Red Tails and the suspension of disbelief

I saw Red Tails the other night and was particularly disappointed. I went expecting it to be not especially good but, like Peter Kuhlman, I love airplanes and once had a World War II airplane jones and I expected the air combat scenes to be at least as good as Star Wars I. They weren’t and I am not sure why.  I think that part of it, but only part of it, was that a huge percentage of the movie was CG and – like the picture above – just did not seem real. CG is great when the subject is not real, but when the subject can be real, like a real P51 airplane, CG seems to breakdown.

Even the airport sets that probably were real just seemed too precious to be a real place . They came across as the kind of dioramas that they have at the National Air and Space Museum. They are interesting but they just don’t look lived in. They have all the right parts – exactly the right parts – but they just don’t transcend the collection of parts. I felt the same way about the Imperial Star Dreadnoughts in Star Wars, they just didn’t feel real like the Nostromo in Alien.

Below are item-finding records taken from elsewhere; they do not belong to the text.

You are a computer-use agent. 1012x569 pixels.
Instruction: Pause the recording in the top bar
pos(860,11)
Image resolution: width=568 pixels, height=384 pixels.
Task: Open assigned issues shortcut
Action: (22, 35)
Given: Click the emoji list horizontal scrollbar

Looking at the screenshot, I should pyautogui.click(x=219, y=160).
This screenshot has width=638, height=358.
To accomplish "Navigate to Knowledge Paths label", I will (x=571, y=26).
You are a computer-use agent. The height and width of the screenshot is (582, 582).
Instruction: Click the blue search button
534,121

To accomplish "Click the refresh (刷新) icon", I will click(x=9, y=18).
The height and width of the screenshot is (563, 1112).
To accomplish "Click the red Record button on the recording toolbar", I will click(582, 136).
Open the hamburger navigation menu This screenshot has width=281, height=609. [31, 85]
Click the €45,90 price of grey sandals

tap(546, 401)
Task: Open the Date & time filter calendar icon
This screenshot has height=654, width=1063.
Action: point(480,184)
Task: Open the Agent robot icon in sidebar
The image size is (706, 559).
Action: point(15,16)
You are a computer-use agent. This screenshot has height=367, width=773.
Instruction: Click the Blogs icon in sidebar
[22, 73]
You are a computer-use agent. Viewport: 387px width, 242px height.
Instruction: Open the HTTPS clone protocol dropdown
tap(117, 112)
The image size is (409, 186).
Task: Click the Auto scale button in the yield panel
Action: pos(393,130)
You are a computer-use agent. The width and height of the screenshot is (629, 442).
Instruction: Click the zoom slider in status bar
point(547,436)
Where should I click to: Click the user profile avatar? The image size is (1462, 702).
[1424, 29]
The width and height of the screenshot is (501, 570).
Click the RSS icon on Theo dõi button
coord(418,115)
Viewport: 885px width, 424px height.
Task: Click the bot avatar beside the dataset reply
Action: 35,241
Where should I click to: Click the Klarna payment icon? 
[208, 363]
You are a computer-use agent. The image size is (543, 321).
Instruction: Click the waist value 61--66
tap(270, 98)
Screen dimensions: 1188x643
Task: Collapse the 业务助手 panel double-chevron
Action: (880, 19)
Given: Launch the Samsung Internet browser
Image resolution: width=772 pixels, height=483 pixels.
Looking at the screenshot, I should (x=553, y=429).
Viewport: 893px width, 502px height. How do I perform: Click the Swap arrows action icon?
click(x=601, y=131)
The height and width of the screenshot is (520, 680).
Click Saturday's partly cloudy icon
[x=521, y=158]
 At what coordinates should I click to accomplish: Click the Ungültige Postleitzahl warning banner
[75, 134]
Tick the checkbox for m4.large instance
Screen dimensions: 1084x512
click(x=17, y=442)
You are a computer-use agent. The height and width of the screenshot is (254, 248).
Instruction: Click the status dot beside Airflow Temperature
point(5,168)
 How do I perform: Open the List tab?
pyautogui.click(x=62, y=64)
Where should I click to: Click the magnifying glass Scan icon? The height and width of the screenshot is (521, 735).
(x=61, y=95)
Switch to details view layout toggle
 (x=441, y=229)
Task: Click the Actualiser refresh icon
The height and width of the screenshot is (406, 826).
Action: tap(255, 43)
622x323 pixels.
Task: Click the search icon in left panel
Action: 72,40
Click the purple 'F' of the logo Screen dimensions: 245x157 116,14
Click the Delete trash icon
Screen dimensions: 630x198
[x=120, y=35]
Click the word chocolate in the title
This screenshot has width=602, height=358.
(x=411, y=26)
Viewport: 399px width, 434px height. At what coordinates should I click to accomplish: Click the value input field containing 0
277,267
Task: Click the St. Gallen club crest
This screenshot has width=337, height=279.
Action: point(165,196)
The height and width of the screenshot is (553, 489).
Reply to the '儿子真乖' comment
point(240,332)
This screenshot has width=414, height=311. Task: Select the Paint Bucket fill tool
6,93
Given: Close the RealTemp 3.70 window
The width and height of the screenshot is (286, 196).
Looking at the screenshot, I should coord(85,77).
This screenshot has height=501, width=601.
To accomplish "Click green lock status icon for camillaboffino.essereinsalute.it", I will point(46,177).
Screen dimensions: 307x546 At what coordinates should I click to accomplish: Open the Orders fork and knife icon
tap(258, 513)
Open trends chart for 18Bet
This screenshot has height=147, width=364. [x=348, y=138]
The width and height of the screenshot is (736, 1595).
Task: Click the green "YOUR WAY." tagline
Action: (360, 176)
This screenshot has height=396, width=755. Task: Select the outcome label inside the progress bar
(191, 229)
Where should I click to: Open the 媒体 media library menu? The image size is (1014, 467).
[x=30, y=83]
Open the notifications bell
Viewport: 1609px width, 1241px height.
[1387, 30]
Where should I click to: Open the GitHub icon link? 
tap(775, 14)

Probably what bothered me the most was the hyping of the plot.  In the movie, the first time the Tuskegee Airmen go into aerial combat, we are to believe that they kick ass against a experienced German fighter group including blowing up their airfield. In their first dogfight!  The story of the Tuskegee Airmen is heroic and hyping the story somehow makes it seem less heroic, not more. From everything that I have read, this movie is a labor of love so I am sure George Lucas did not want to diminish the story, but he did.